- Type: Bolt-action rifle
- Place of origin: United States

Production history
- Designed: 2000–2002
- Manufacturer: ArmaLite
- Produced: 2003–present
- Variants: AR-30 (2003–2012); AR-30A1 (2013–present);

Specifications
- Mass: 10.1 lb (4.6 kg) (AR-30) 13 lb (5.9 kg) (AR-30A1)
- Length: 42 in (110 cm) (AR-30) 46–48 in (120–120 cm) (AR-30A1)
- Barrel length: 24 in (61 cm) (AR-30) 24–26 in (61–66 cm) (AR-30A1)
- Cartridge: .308 Winchester .300 Winchester Magnum .338 Lapua Magnum
- Action: Bolt action
- Feed system: 5-round detachable magazine
- Sights: Can use any scope with Picatinny railing

= ArmaLite AR-30 =

The ArmaLite AR-30 is a bolt-action rifle manufactured by Armalite. Based in part on Armalite's AR-50 rifle, the AR-30 is available in three cartridges: .308 Winchester, .300 Winchester Magnum and .338 Lapua. It was introduced at the 2000 SHOT Show.

== Design ==
The AR-30 features a 5-round detachable box magazine.
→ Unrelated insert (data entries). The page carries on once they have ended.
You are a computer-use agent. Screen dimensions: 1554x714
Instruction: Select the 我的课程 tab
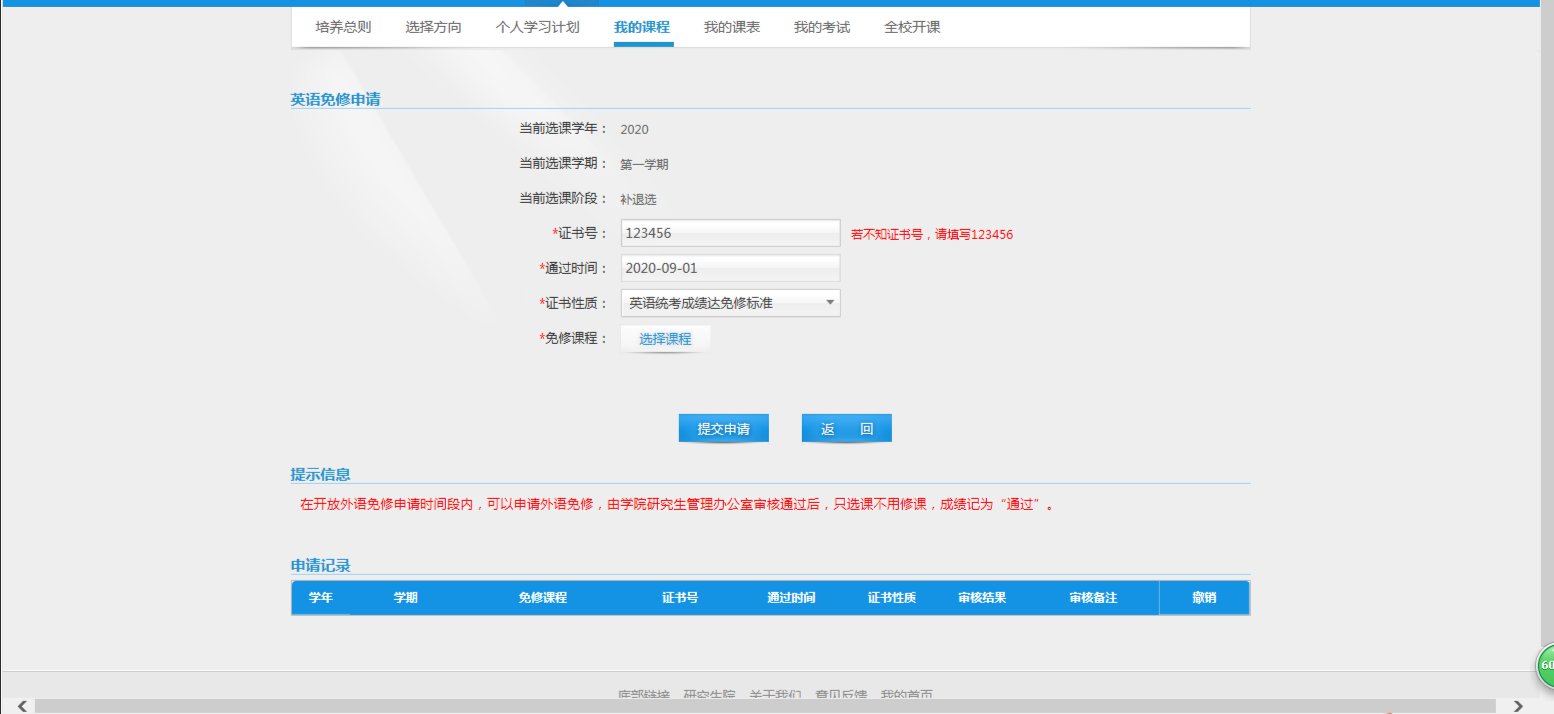point(642,27)
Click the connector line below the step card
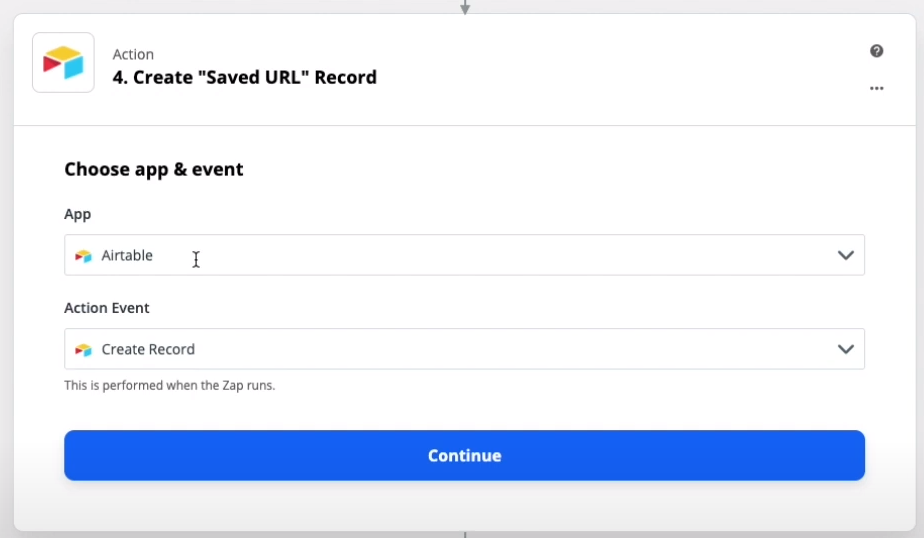The height and width of the screenshot is (538, 924). coord(465,534)
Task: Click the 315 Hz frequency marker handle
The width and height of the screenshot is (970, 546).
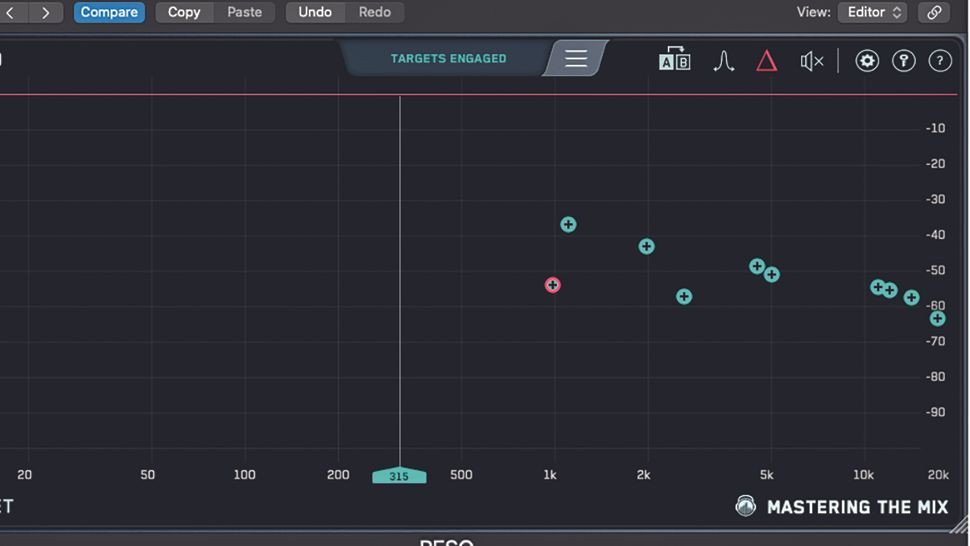Action: point(399,475)
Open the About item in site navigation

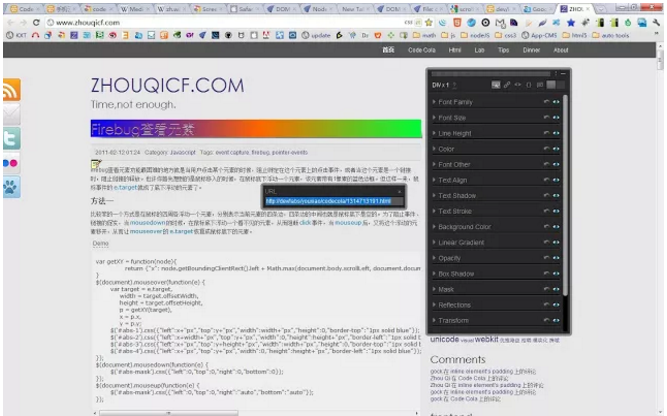(x=561, y=50)
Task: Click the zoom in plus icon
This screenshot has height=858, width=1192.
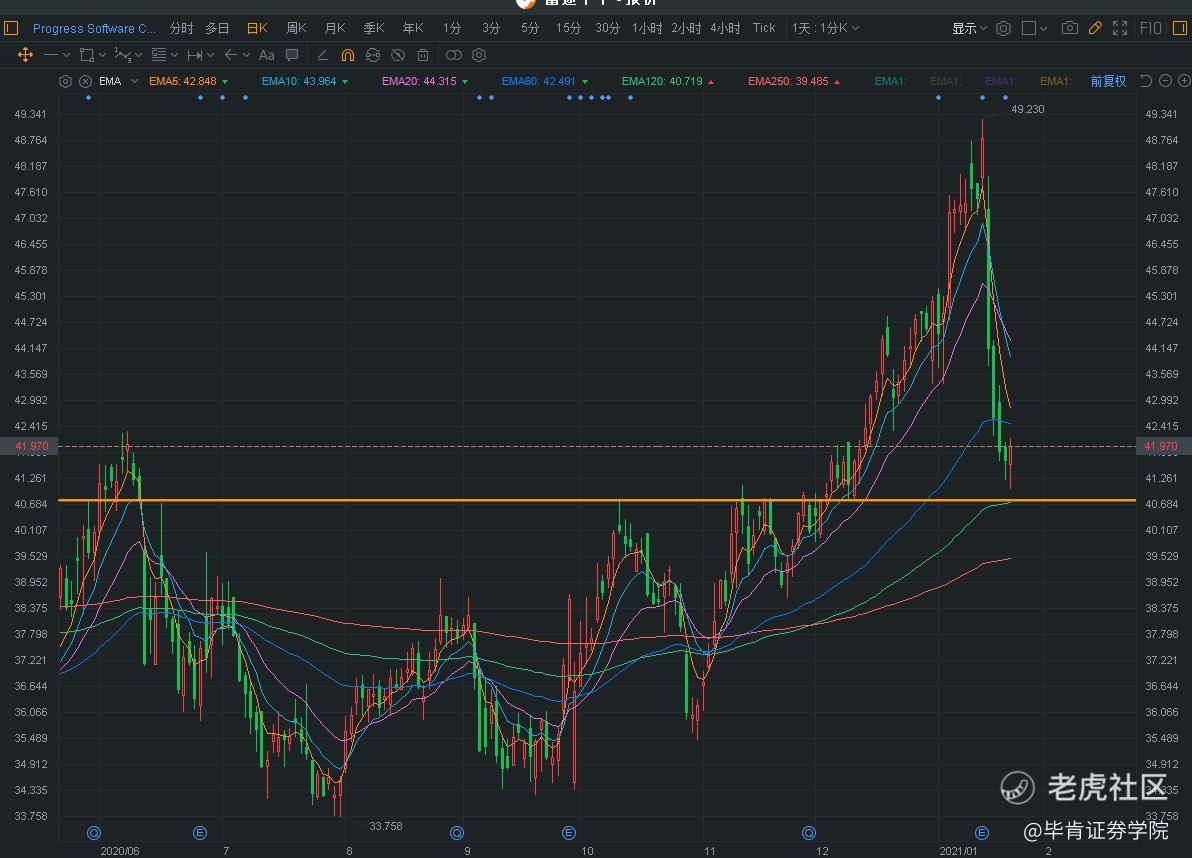Action: coord(1182,81)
The weight is 12 pounds empty. It includes a 26-inch chrome-moly barrel, 6-groove, RH 1:10-inch twist, and 48 inches overall length. The receiver is modified in octagonal form, drilled, and slotted for a scope rail. The bolt is a dual front locking lug. There is a Shilen standard single-stage trigger with approximately 5 lb. pull. A muzzle brake is optional on the .308 Win. and .300 Win. Mag models; it is standard on the .338 Lapua model. The scope rail is mil-standard with boss to engage cross-slot on the receiver. Stock comes in 3 sections, extruded forend, machine grip frame with vertical grip, forged, and machined removable buttstock. The buttplate is vertically adjustable, specifically built for heavy calibers.

==Variants==

===AR-30A1===
In November 2012, Armalite announced the introduction of the AR-30A1. The AR-30A1 is completely redesigned and shares few parts in common with the original AR-30. The new A1 model is available in two calibers: .300 Winchester Magnum and .338 Lapua Magnum. Both chamberings are available in a "standard", fixed stock version and a "target" version with a thumb-wheel adjustable stock and enhanced sight and accessory rails. The AR-30A1 replaces the AR-30 in the Armalite product lineup.

===AR-31===
ArmaLite announced the introduction of the AR-31 at the National Association of Sporting Goods Wholesalers Expo in October 2013. The AR-31 is a short-action rifle based on the long-action AR-30A1. The initial rifle offered was chambered in .308 Win, and the rifle will accept AR-10B magazines.